What is the Perfume Project?

This blog is a constantly evolving forum for thoughts on perfume, perfume-making, plants (especially orchids and flora of the Pacific Northwest) and life in general. It started out chronicling the adventures of Olympic Orchids Perfumes, established in July 2010, and has expanded in other directions. A big part of the blog is thinking about the ongoing process of learning and experimentation that leads to new perfumes, the exploration of perfumery materials, the theory and practice of perfume making, the challenges of marketing perfumes and other fragrance products, and random observations on philosophy and society. Spam comments will be marked as such and deleted; any comments that go beyond the boundaries of civil discourse will also be deleted. I am grateful to all of you, the readers, who contribute to the blog by commenting and making this a truly interactive perfume project.

Saturday, July 17, 2010


I haven’t posted for a week because I just returned from St. Louis, where I was at a meeting related to my “day job”. Oh, the joys of flying, having my flip-flops x-rayed, staying in an upscale hotel that has the chutzpah to charge $10 a day for internet access (I refuse to enable that egregious manifestation of greed even if someone else is paying, hence no blog activity), and going to meetings that start at 8:00 AM, which is 6AM home time. To make matters worse, the whole topic of the meeting was deeply disturbing and depressing because it dealt with an ecological problem to which there may be no solution. At least, it appears that there is no easy solution as long as humans continue to have their way with nature. The meeting took place at the St Louis Zoo, where we were given a tour of several captive breeding colonies of animal and invertebrate species that have gone extinct or are about to become extinct in the wild. I know everyone who tries to save endangered species means well, but I can’t help wondering if the efforts are like trying to bail out the Titanic with a teaspoon. The efforts to prevent extinctions create a daunting Pandora’s box of ethical considerations that I think I’ll save for another post since they apply to orchids and other plants as much as animals.

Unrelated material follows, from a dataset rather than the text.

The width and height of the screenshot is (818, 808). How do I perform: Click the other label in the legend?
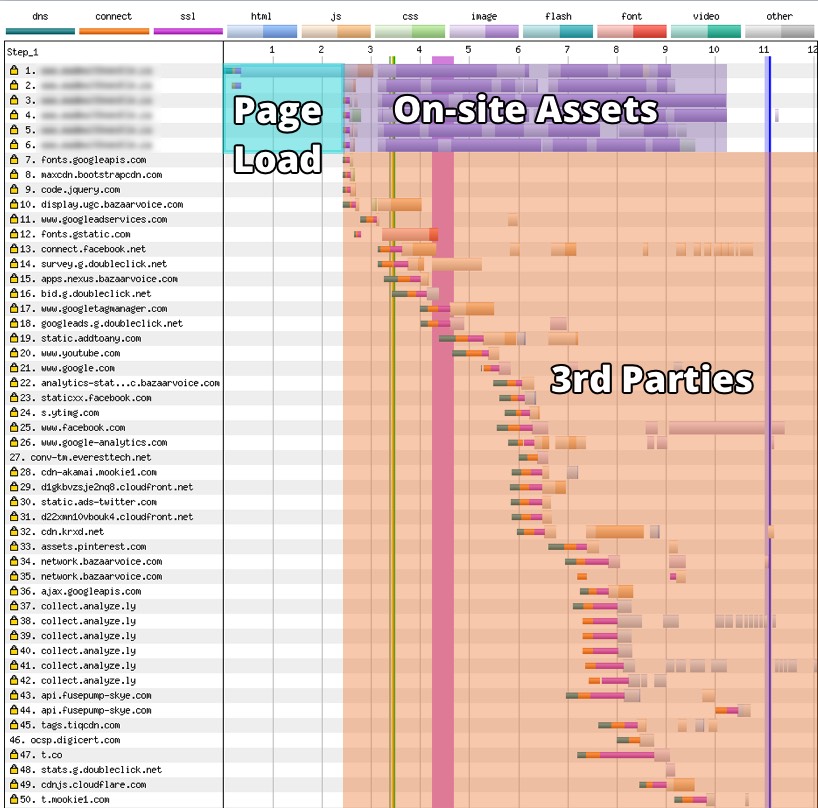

The whole impact of humans on nature was brought home to me like a punch in the gut the evening I went running in the upscale neighborhood near the hotel where I was staying. No one was on the streets because the temperature was 90 degrees F (32 degrees C), and the humidity was high. People were hiding in their cave-like air-conditioned cars and houses, where the temperature probably averaged 65F (18C) or less, using huge amounts of energy unnecessarily. OK, I know it’s hot, but why do people feel the need to cool their environment so much in the summer that winter clothing is needed inside? What’s wrong with having the indoor temperature at, say, 80F (27C) in the summer, wearing a short-sleeved shirt and sandals, and maybe sweating a little bit? Why not open the windows and let the breeze in? The other thing that struck me while running was the huge expanses of obsessively groomed, green grass surrounding every house, completely uniform in color and height, 100% weed-free, and reeking of the fertilizer, pesticides, and herbicides that had been applied to achieve that boring green look. I thought I was going to choke on the fumes rising up out of the lawns. What do people use all that grass for if they don’t go outside? Are they not aware that their neighborhood stinks due to all the chemicals they put on their grass? Maybe not, if they stay in their climate-controlled shells all the time. These are probably some of the same people who on occasion make a tax-deductible contribution to campaigns to save charismatic mammals, all the while killing the lower-profile members of the ecosystems that support their poster children.

My photo today is of some of the beautiful “weeds” that grow on our property instead of green grass. Tomorrow I’ll probably turn my thoughts back to perfume, but for today I have to express some of the pessimism that I’m feeling about whether human awareness of our role in the environment will ever evolve beyond the drive to kill anything colorful that appears in a perfect green lawn.